## Data
[start]
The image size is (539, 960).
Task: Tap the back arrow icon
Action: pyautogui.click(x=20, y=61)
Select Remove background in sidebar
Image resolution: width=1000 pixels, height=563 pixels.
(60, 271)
[end]
[start]
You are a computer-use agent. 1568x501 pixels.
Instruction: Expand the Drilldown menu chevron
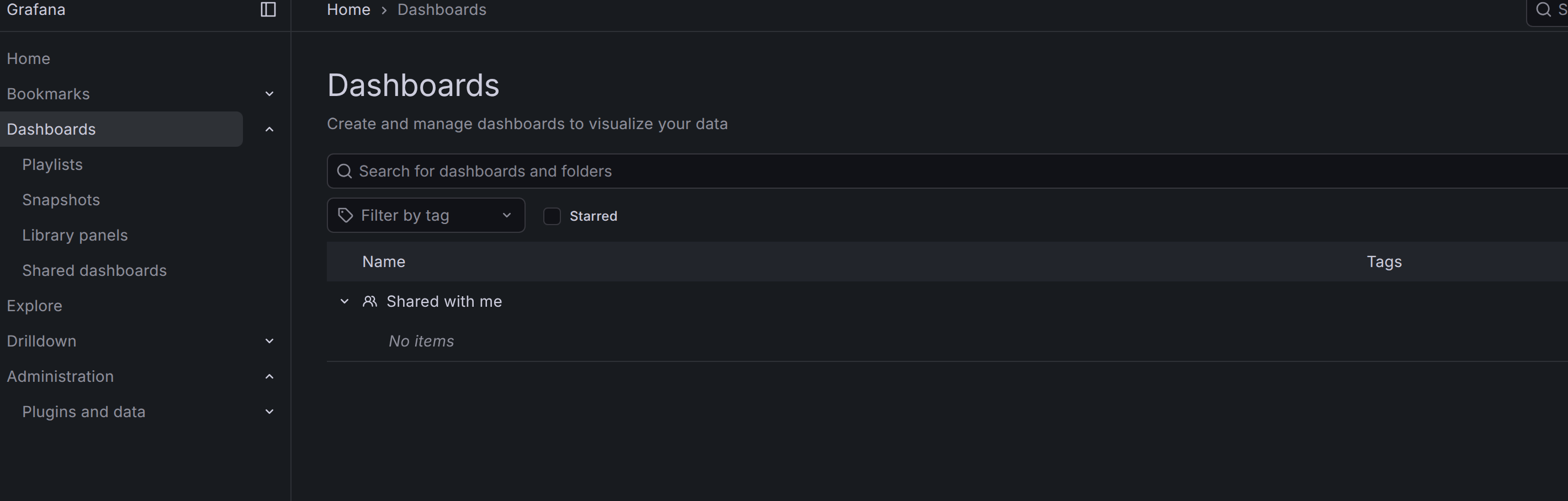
[end]
## Task to complete
Gather every row above that contains the word "pixels", with case counting, and copy each one out in full.

## Exercise answer
Image resolution: width=1000 pixels, height=563 pixels.
You are a computer-use agent. 1568x501 pixels.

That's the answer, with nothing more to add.